Michael Miles Takes the Banjo to Unexpected Places





Just what you’ve all been waiting for: a solo banjo album. You scoff? Be gone, unbeliever. The subtitle of Michael Miles’s fifth release is “Timbres of Unlikely Juxtaposition,” and it doesn’t even begin to describe what’s in store on this recording. It’s just like every other banjo recording you’ve ever heard, assuming the ones you’ve heard have tracks arranged for the banjo to share aural space with trumpet, flugehorn, the vibes, Brazilian hand percussion, a string quartet, and vocals from the Sons of the Never Wrong!

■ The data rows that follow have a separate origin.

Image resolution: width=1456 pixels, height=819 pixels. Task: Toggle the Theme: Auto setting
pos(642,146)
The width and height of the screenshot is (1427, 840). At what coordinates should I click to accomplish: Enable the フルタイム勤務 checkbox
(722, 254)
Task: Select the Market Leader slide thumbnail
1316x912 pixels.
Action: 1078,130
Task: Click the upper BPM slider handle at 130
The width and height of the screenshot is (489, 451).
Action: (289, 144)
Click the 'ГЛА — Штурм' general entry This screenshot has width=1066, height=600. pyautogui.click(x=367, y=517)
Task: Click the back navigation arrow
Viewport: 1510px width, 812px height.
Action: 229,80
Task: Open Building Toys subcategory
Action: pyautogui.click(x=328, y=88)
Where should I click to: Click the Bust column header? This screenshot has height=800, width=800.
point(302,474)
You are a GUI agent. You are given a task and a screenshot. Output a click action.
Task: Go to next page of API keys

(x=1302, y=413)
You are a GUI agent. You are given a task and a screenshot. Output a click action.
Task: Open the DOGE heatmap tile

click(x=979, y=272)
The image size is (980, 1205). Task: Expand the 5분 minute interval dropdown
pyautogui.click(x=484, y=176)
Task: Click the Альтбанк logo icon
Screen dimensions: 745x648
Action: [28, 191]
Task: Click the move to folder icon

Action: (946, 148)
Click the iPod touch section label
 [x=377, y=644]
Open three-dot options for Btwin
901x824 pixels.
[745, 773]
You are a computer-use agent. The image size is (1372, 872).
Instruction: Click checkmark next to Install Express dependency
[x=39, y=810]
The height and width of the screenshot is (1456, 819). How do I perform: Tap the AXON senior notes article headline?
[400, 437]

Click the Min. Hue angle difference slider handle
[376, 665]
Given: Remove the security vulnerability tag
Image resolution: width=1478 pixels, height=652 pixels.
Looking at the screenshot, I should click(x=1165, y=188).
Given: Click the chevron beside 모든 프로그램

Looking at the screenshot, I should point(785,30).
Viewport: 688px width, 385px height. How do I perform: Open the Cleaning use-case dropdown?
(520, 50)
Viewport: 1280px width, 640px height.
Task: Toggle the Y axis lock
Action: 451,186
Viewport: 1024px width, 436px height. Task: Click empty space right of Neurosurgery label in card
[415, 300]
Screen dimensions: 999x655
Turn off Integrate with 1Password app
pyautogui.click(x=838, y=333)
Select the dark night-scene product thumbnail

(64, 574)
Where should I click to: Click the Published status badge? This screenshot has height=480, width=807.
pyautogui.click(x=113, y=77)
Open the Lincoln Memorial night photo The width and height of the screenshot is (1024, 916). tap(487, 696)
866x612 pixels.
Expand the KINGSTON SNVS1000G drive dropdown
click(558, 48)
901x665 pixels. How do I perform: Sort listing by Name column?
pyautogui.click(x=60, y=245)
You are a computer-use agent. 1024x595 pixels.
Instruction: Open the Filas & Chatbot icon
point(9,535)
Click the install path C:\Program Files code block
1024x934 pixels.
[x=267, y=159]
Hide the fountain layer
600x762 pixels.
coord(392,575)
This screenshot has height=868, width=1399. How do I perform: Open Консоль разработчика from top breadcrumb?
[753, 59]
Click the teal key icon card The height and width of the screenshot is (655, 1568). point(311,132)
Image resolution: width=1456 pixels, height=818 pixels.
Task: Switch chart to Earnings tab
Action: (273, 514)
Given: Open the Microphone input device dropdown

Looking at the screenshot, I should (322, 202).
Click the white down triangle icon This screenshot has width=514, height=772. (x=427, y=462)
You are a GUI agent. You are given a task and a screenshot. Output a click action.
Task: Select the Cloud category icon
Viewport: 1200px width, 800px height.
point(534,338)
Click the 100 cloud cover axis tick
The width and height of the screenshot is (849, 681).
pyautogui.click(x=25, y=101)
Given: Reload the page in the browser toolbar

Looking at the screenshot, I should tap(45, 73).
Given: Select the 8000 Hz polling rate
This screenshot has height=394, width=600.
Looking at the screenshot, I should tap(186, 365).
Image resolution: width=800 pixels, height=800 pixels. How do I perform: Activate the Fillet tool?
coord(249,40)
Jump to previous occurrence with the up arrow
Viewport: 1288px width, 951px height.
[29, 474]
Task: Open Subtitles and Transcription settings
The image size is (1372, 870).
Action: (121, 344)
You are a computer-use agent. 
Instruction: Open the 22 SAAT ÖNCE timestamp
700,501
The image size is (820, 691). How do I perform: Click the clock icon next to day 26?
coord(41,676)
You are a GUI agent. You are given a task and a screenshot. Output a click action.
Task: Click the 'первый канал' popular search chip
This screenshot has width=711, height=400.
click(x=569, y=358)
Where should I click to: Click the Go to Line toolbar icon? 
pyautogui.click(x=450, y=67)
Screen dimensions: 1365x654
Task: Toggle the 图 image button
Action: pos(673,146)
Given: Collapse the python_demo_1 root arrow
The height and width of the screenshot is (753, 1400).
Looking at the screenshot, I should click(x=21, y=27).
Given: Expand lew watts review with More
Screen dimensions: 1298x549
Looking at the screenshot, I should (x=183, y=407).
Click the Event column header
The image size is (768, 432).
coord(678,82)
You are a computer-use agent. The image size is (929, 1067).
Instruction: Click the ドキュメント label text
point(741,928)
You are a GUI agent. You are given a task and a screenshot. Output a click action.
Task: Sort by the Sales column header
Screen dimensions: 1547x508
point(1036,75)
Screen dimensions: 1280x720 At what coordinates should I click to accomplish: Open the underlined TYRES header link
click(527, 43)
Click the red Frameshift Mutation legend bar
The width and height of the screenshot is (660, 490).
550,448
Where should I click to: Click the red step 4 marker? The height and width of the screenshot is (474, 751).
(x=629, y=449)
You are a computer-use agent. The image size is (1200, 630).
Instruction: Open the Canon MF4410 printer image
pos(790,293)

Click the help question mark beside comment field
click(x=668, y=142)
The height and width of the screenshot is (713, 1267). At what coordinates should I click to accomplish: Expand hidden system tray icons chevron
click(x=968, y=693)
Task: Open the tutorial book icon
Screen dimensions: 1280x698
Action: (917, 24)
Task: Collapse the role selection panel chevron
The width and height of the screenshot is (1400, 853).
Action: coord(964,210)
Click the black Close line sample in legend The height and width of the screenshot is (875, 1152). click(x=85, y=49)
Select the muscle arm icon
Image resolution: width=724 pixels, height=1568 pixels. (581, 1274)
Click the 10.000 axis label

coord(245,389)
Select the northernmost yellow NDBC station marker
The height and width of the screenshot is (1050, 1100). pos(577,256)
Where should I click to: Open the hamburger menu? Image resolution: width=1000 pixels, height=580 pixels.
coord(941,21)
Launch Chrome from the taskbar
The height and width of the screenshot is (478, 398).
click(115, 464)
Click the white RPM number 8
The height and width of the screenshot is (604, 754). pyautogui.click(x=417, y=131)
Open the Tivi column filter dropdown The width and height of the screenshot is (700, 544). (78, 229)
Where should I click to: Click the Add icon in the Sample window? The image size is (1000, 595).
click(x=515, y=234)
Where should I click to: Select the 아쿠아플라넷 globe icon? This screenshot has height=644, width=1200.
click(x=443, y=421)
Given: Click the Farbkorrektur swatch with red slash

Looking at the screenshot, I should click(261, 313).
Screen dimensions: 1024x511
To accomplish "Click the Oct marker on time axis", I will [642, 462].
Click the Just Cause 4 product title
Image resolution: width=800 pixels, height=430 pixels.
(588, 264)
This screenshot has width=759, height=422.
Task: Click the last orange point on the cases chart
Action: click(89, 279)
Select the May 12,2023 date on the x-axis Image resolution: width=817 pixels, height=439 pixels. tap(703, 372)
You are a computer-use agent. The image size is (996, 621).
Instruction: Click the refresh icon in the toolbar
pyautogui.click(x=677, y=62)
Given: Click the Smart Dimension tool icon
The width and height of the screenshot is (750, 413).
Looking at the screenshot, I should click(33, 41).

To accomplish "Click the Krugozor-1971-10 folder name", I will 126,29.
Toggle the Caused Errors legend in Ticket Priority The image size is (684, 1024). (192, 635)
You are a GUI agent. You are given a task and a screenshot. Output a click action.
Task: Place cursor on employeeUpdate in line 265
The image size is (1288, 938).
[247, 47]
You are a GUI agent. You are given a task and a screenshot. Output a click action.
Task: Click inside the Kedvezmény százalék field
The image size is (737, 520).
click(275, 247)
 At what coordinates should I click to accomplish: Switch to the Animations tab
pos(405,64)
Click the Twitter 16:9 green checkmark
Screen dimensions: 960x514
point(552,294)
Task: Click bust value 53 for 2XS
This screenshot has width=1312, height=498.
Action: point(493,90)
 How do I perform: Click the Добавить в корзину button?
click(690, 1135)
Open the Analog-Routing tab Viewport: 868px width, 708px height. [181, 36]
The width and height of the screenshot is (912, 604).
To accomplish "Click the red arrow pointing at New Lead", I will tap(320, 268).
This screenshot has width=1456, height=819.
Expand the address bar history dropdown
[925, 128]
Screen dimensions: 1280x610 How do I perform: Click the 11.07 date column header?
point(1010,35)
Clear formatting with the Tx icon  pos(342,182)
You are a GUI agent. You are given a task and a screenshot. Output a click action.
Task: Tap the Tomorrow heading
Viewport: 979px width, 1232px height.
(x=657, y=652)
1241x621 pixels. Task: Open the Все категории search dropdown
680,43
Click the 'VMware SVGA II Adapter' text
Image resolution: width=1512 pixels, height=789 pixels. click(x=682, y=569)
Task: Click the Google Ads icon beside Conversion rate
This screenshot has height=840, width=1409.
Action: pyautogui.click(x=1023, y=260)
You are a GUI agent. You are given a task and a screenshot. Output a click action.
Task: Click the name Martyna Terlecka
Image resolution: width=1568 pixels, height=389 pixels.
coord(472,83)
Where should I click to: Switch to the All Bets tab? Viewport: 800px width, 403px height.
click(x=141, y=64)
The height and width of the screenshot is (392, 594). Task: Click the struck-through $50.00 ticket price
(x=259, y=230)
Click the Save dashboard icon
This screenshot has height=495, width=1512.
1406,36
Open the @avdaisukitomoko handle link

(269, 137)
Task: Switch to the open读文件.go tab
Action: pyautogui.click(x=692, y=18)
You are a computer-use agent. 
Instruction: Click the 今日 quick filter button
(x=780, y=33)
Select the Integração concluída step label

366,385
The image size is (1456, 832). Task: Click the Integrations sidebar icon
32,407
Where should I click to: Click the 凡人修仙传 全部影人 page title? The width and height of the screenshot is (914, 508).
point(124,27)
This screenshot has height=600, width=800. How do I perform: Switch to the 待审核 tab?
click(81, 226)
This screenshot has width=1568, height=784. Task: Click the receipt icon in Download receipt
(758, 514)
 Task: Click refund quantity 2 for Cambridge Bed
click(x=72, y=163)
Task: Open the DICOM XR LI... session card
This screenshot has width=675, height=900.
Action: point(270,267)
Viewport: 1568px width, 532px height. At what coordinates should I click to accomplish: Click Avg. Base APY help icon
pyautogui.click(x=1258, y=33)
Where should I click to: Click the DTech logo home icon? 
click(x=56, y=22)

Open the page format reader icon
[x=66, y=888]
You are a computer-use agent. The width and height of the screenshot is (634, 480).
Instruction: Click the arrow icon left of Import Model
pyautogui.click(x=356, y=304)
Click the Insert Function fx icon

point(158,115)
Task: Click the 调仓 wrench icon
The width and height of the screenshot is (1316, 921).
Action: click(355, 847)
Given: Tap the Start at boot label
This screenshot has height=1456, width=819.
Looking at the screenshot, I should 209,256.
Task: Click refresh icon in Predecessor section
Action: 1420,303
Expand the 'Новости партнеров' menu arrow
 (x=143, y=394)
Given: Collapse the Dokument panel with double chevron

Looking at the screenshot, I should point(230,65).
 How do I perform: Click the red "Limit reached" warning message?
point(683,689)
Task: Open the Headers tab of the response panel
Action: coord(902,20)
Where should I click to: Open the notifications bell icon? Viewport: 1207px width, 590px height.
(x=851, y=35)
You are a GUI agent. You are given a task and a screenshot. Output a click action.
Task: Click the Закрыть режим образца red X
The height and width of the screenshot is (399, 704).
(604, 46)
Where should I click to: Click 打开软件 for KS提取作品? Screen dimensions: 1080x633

This CD is more Dave Brubeck Quartet than Blue Ridge Mountains and more Robert Johnson than “Rocky Top.” Miles, who teaches at Chicago’s Old School of Folk Music, is often compared to Bela Fleck, but even that parallel falls short. Know any other banjo players who have covered Bach’s “Gavotte en Rondeau” and “Sleepers Awake?” Remember “All That You Dream” by Little Feat? Miles covers that one too, as well as Robert Johnson’s “Crossroads.” Okay—Eric Clapton has covered that classic, as has Alvin Lee, Jimi Hendrix, Duane Allman, Alex Van Halen, Trey Anastacio, and a host of other guitar heroes. But “Crossroads” on the banjo? Hell, yes! Miles also busts out four originals, and they too break the mold as each is played in conjunction with Chicago’s Chamber Blues String Quartet. When he finally slips in a mountain standard, “The Cuckoo,” you almost have to pinch yourself to realize that it’s on the same record as the rest. This album is a triumph of boldness, panache, and genius.

Check out his "New Century Suite."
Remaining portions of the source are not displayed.